「高校生以下はスポーツ施設の利用禁止」加須市のコロナ対策に批判 なぜ大人を優先するのか?
市側は「学校の部活中止に合わせた」「ウイルスを学校に持ち込ませない」
加須市は休業していた陸上競技場や野球場、テニスコート、市民体育館などのスポーツ施設を一部を除き今月1日から再開。その際、高校生以下は利用できないとし、各種スポーツ団体の長あてに郵送で知らせた。
加須市スポーツ振興課の担当者は「小中高校の部活が中止となっているのに合わせた。部活中止は運動での感染リスクがあるからだろうと判断した」と理由を説明する。市内の高校が部活を再開すれば高校生以下の利用も可能にするという。

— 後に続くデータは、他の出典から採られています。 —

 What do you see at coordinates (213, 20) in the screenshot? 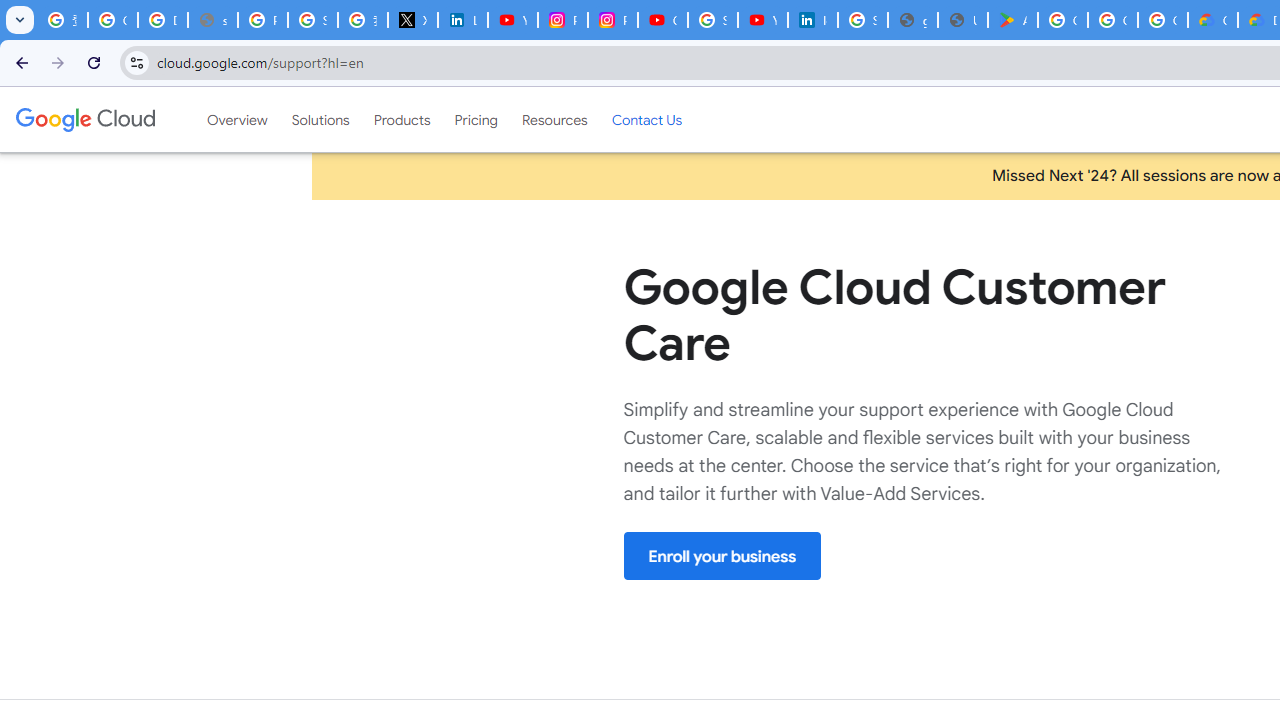
I see `'support.google.com - Network error'` at bounding box center [213, 20]. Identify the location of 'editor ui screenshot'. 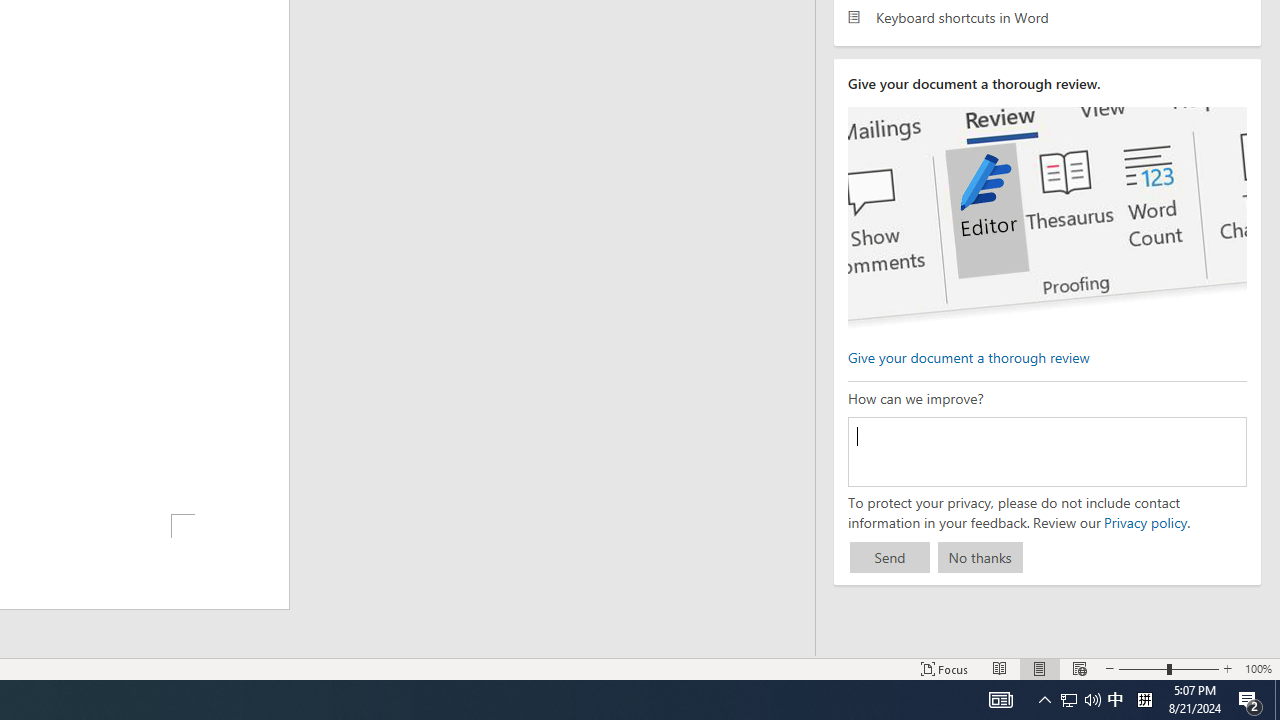
(1046, 218).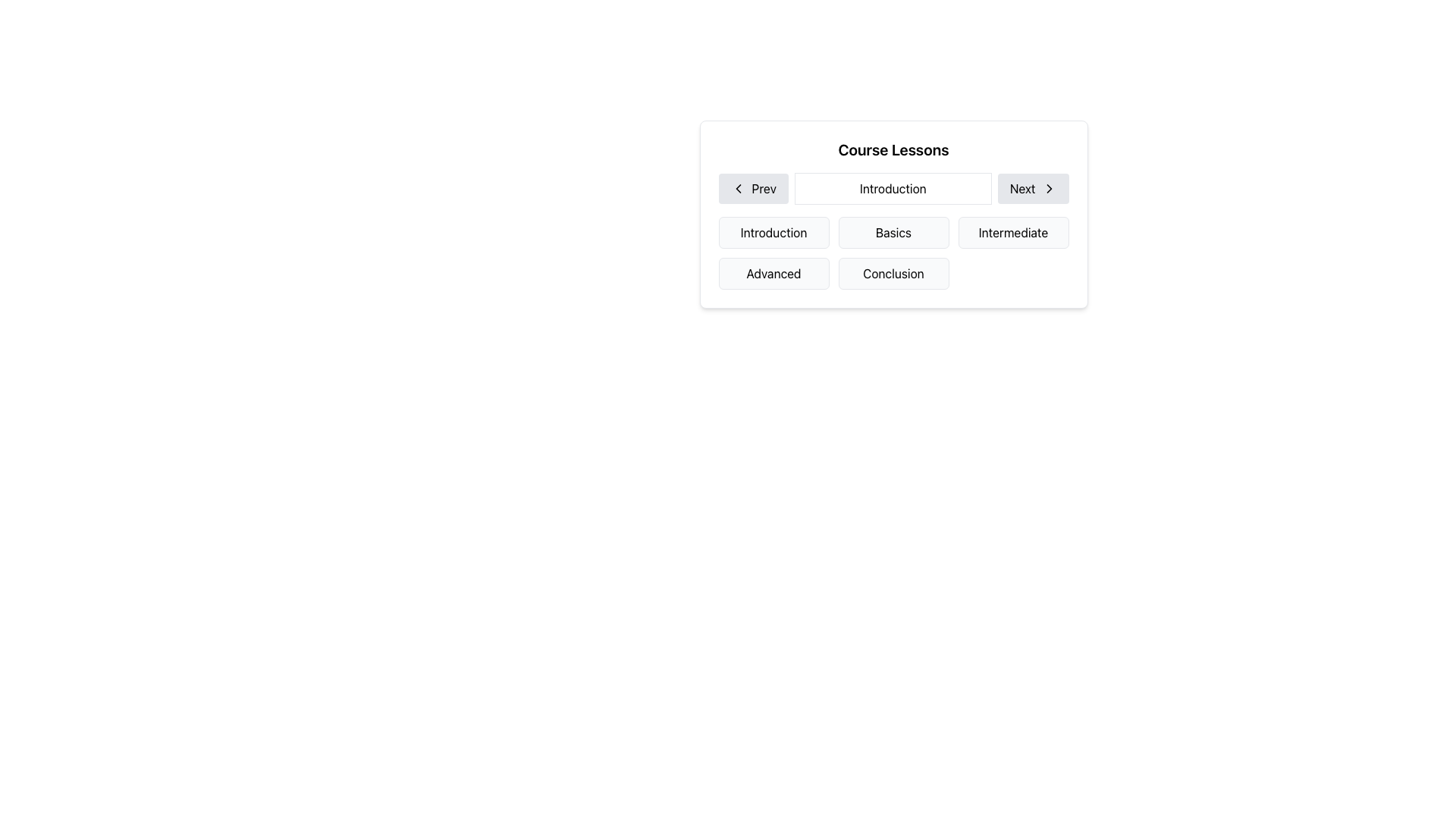 The image size is (1456, 819). What do you see at coordinates (893, 214) in the screenshot?
I see `the navigation button located in the second row of the course navigation grid` at bounding box center [893, 214].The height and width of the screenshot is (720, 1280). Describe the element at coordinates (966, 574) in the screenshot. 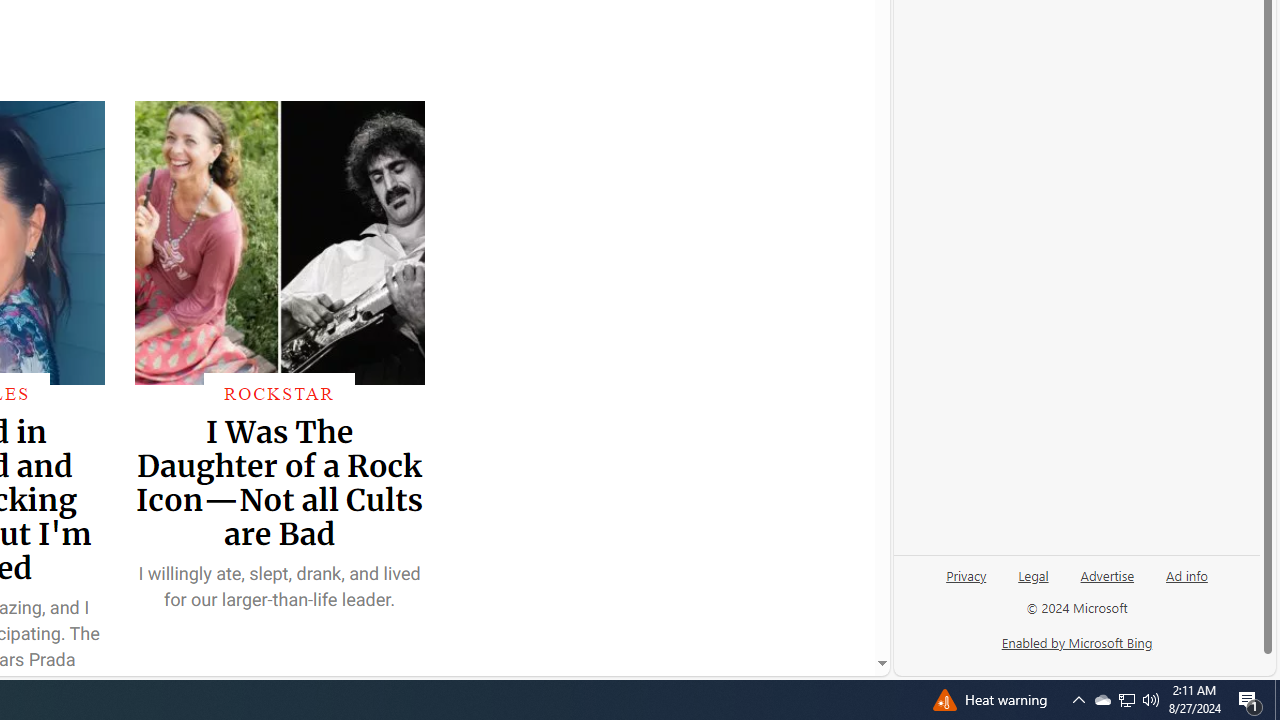

I see `'Privacy'` at that location.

また、「小中高校にウイルスを持ち込ませないという理由もある」とし、高校生にあたる年齢でも就職しているなど学校に通っていない子どもは現在も使用できるとする。
埼玉県教委は県立学校の部活を21日まで実施しない方針を示しているが、その理由について取材に対し、通常の学校生活に戻るための段階的な措置であり、部活での感染リスクが高いからではないと答えている。
市外の施設に流れるケースも…「むしろ感染リスクを高めてしまう施策」
茨城県も県のスポーツ施設を5月11日から順次使用できるようにした際、小中高校生に対しては臨時休校中だったことから利用自粛を要請していた。ただ、禁止ではなく「お願い」で、今月8日に県立学校が通常登校となったのに合わせて要請は解除した。

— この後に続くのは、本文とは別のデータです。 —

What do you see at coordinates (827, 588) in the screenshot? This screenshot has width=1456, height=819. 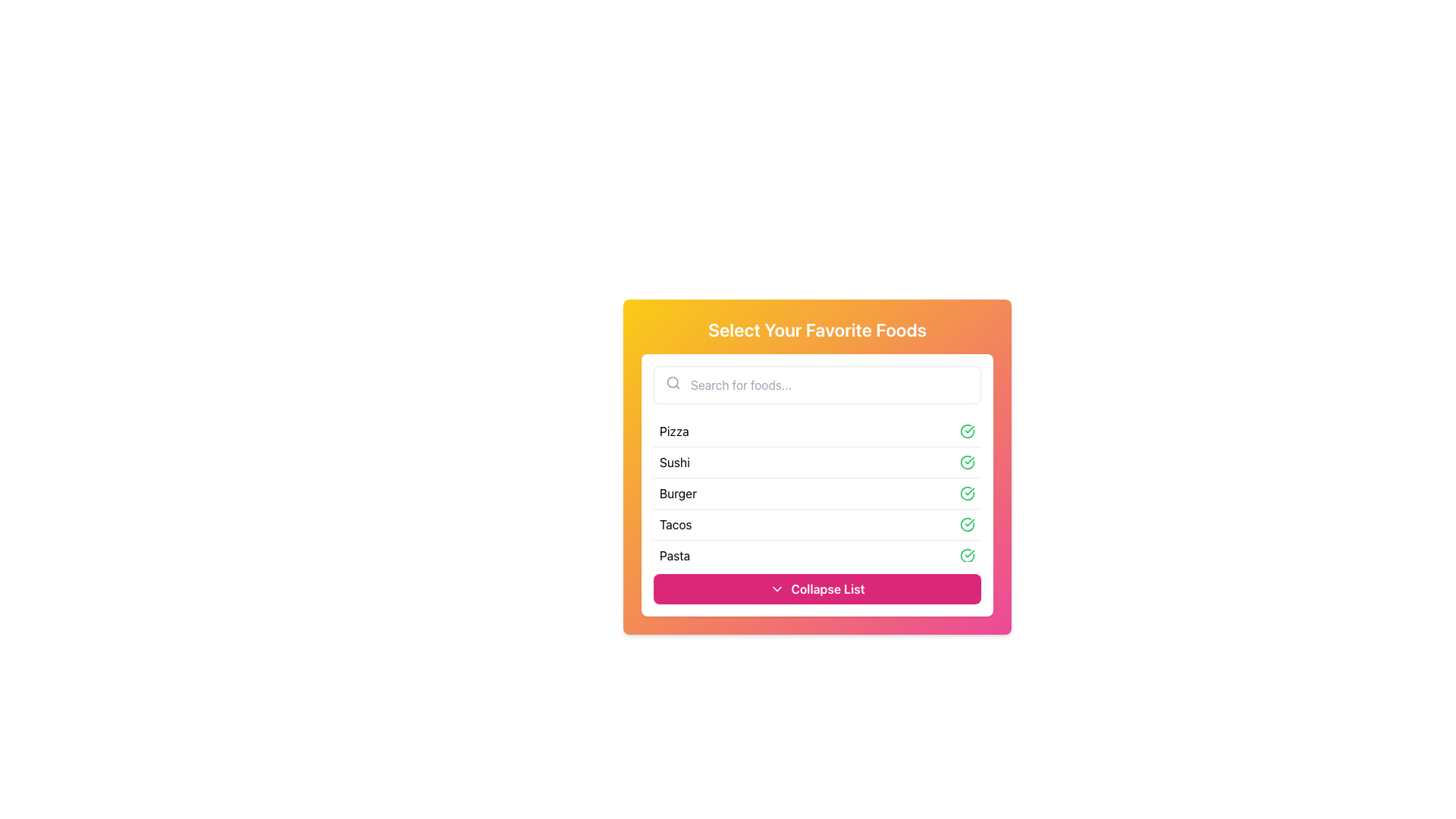 I see `the Text Label that indicates the action of collapsing a list, positioned to the right of a downward arrow icon at the bottom-center of the card panel` at bounding box center [827, 588]. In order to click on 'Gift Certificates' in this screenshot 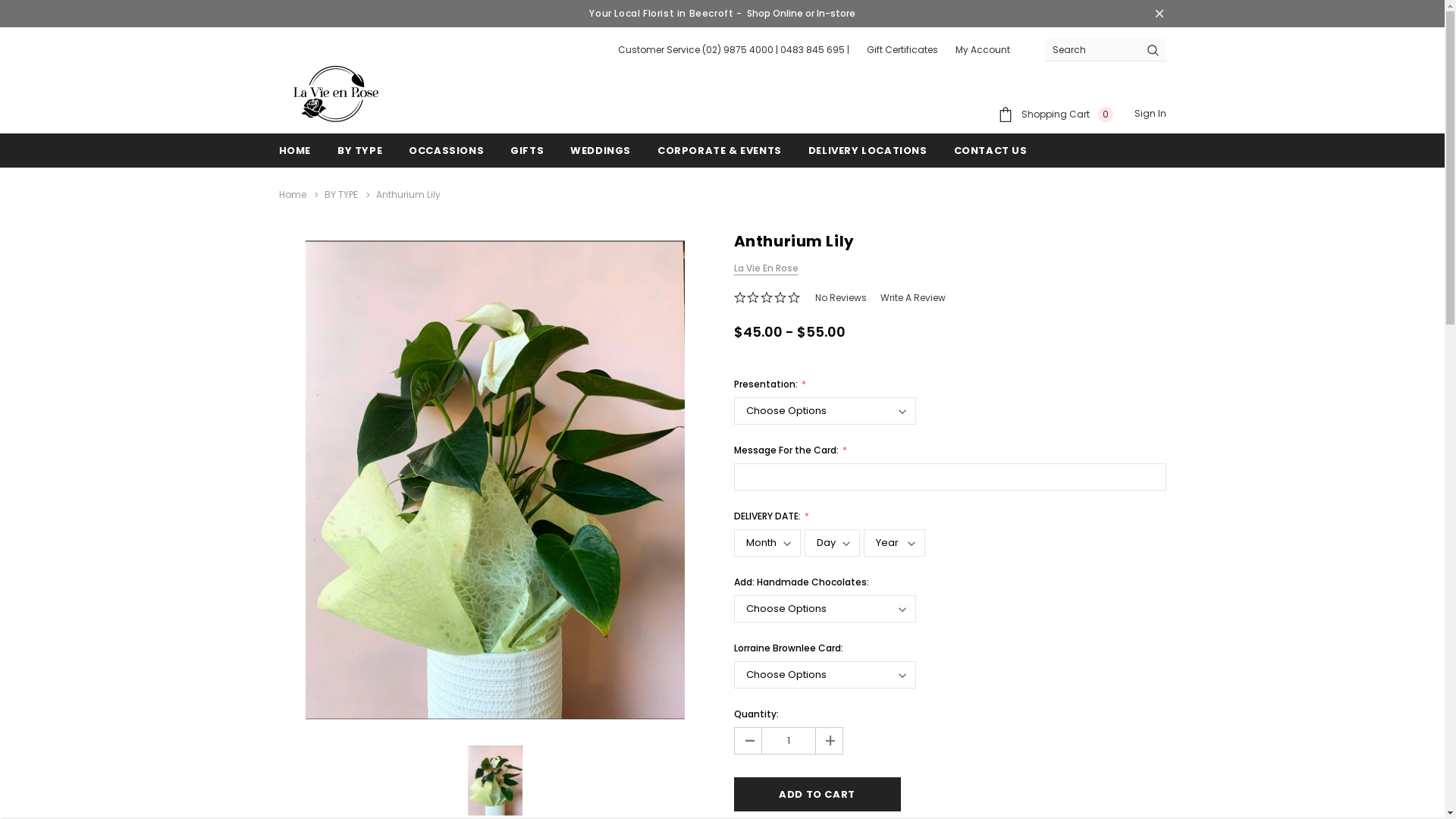, I will do `click(902, 49)`.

加須市民からは市の姿勢を疑問視する声が上がっている。市内のスポーツクラブで小中学生を指導する男性(30)は「高校生以下の子どもたちが運動する場所がどこにもない」と憤る。近隣自治体では高校生以下の利用を制限していないため、他のクラブは市外の施設へ出向いて練習しているところもあるという。男性は「市民が別の自治体の施設に行くことになり、むしろ感染リスクを高める施策だ。理由や意味のない禁止はやめてほしい」と訴えている。
加須市は3月にも、図書館など公共施設について、小中学生に対してのみ「入館お断り」との掲示をして、批判を受けていた。

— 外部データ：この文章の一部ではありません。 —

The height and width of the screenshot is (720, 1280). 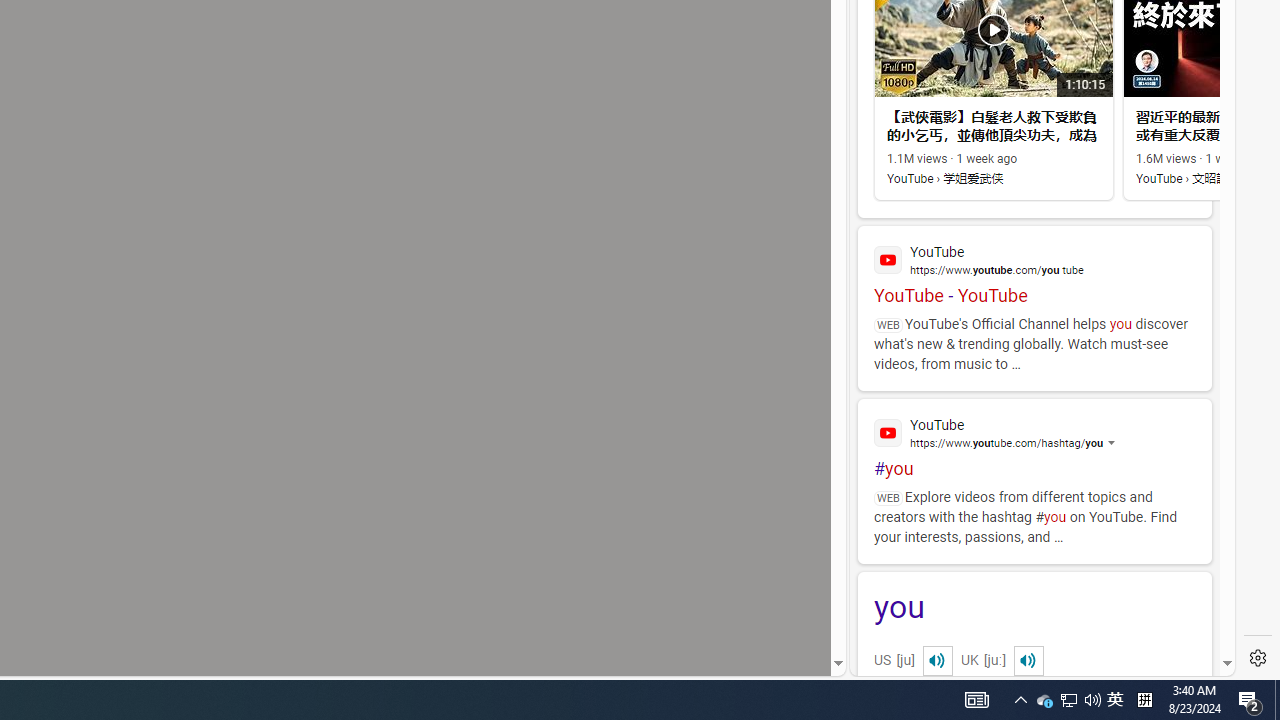 I want to click on 'Class: dict_pnIcon rms_img', so click(x=1028, y=660).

社会体育施設の再開については、スポーツ庁がガイドラインを示している。同庁は「ガイドラインでは年齢や高校生だからといった理由の禁止は想定していない。最終的には自治体の判断になるが、ガイドラインを参考にしてほしい」と説明する。
専門家も批判「大人の都合の押しつけ」
埼玉大教育学部の高橋哲准教授(教育法学)の話 感染リスクはすべての人にある。子どもたちだけ制限の対象にするのは、公的な施設として年齢差別に該当する可能性がある。子どもが感染を広げるという具体的なエビデンス(科学的根拠)もない中、大人を優先し子どもは後回しというのは、大人の都合の押しつけ。子ども主体の考えではない。